Lawrence Tech Goes Wireless

July 26, 2001

“Look Ma, no wires,” may be the subject line of many emails sent by students at Lawrence Technological University this fall. Walls and wires won’t confine Lawrence Tech’s laptop- toting students anymore. The University is the first in Michigan to offer students wireless access to the Internet from anywhere within its academic cluster; be it Cafe Lawrence, the library, a lab, a classroom, or a bench outside the new Technology and Learning Center.

“It’ll provide even more flexibility for accessing email or doing research,” said Michael Batarseh, a mechanical engineering senior and member of Lawrence Tech’s 2002 SAE Formula Car team. “Many of us work full time and go to school, so a wireless network will make it easier for us to get things done between work and class.”


Over the past several months, the University has spent over $1 million on information technology (IT) initiatives on campus, including hardware and software upgrades supporting student laptops, and an additional $600,000 this summer to provide wireless access capability throughout campus. Provided by Wireless Information Networks, the Lucent Avaya technology will give students full access to library databases and electronic files, email and the Internet from virtually anywhere. “This is very exciting,” said Lewis Walker, provost. “A wireless campus ensures that Lawrence Tech students learn in a technological environment that keeps pace with the world. We’re providing the latest wireless standard that operates at a data rate of up to 11 megabits per second. Our students will have the power of wires without all the strings attached.”

Each of Lawrence Tech’s specially branded, high-powered TechBook laptops is being upgraded with new software — a process that occurs each year as part of the technology fee each student pays — and the necessary wireless card is being added. “Going wireless makes these valuable learning tools that much more useful,” said Walker. “Between classes students can send their professor an email, read the paper online, or research a project on the Web. Unfettered by access lines, students no longer are limited to logging-on in a classroom or lab.”

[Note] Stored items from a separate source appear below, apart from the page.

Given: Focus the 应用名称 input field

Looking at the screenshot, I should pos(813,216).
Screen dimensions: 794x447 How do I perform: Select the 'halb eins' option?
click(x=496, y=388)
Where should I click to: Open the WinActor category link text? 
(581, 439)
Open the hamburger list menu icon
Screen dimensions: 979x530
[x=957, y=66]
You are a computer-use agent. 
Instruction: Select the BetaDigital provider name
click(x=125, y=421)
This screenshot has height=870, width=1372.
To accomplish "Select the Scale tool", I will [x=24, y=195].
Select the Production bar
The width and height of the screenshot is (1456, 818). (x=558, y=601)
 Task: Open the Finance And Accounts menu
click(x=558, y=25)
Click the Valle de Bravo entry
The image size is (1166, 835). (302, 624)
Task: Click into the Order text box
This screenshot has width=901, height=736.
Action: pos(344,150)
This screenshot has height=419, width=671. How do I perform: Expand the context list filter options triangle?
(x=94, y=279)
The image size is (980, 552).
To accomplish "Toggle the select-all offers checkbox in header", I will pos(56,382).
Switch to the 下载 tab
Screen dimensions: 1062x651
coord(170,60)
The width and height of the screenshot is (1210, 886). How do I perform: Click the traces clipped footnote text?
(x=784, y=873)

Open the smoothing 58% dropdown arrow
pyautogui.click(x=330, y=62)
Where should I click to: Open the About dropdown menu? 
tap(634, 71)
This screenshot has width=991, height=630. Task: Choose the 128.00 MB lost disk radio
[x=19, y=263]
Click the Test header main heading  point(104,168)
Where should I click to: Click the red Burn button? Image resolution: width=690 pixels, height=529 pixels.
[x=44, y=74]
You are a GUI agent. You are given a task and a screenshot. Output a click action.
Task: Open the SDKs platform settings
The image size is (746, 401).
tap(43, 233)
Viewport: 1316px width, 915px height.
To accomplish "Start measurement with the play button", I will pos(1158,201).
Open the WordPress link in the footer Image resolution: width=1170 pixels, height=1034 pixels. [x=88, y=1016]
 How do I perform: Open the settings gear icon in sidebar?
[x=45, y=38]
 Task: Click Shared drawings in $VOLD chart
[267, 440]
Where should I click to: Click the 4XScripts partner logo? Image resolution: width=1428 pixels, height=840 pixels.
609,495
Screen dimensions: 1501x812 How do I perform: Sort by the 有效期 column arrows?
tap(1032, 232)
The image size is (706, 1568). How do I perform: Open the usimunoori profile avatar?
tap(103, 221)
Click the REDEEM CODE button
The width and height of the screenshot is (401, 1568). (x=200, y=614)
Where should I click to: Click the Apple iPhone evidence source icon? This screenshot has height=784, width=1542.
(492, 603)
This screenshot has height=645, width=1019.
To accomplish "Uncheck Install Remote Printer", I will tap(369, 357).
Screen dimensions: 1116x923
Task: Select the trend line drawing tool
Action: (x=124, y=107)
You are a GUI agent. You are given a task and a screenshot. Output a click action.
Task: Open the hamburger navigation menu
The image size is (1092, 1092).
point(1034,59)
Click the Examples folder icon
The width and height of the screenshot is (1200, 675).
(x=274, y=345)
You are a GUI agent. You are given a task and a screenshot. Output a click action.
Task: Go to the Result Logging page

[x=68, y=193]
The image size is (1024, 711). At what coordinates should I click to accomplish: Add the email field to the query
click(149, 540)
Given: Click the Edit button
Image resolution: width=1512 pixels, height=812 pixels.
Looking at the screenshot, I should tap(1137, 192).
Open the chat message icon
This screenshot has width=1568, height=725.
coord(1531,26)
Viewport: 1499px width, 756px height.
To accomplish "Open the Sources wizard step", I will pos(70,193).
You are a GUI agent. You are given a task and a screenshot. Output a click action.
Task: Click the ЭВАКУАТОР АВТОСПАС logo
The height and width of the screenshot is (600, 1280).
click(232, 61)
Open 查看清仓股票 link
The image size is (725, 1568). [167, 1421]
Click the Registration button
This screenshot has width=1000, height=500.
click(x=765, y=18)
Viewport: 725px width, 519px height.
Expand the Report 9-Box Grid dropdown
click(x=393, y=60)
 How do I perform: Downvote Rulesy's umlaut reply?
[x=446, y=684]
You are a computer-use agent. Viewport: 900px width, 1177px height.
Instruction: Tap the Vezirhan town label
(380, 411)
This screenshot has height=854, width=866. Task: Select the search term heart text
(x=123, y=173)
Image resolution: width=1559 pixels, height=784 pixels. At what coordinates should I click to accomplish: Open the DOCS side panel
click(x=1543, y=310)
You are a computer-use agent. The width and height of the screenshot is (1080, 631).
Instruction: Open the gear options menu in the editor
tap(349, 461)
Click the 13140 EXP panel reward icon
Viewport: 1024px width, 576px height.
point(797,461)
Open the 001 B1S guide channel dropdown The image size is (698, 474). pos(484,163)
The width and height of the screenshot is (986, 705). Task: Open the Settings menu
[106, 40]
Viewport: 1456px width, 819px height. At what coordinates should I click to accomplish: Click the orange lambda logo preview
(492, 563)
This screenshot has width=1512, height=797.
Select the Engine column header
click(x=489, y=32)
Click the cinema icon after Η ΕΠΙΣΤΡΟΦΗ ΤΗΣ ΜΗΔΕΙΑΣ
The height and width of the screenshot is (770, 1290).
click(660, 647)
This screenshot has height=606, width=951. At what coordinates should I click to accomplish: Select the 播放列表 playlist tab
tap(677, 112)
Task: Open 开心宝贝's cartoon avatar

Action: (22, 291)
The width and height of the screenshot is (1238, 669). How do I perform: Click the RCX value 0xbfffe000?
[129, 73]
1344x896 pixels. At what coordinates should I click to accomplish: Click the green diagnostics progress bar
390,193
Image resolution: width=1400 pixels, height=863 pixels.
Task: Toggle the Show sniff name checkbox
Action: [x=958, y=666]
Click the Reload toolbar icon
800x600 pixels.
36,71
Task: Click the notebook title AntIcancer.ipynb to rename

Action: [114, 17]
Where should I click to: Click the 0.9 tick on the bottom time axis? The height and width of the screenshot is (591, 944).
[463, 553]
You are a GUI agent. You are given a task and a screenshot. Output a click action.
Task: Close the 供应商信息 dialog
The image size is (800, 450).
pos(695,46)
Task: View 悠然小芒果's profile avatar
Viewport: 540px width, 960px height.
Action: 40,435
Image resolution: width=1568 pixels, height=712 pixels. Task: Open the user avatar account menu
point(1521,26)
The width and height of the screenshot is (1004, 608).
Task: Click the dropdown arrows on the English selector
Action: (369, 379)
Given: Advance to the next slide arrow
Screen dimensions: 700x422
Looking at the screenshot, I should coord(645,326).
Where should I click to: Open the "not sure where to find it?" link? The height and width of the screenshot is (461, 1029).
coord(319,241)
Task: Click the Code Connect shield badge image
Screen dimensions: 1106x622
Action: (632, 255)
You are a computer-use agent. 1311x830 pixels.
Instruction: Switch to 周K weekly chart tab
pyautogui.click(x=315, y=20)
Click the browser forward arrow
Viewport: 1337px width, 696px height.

Lawrence Tech began providing laptop computers to incoming freshmen last fall, after a successful pilot program with sophomores in the College of Architecture in the spring of 2000. Late this August, a second group of freshmen will be issued the state-of-the-art TechBooks, boosting the campus total to 2,200. By 2004, students at all levels will have them.

Lawrence Technological University enrolls some 5,000 students and offers nearly 50 undergraduate and graduate degree programs in Colleges of Architecture and Design, Arts and Sciences, Engineering, and Management. Lawrence Tech pioneered the offering of day and evening classes 70 years ago, and now has a growing number of weekend programs. It also is home to the Advanced Technology Academy, a charter high school offering a challenging curriculum closely linked to the university’s academic mission.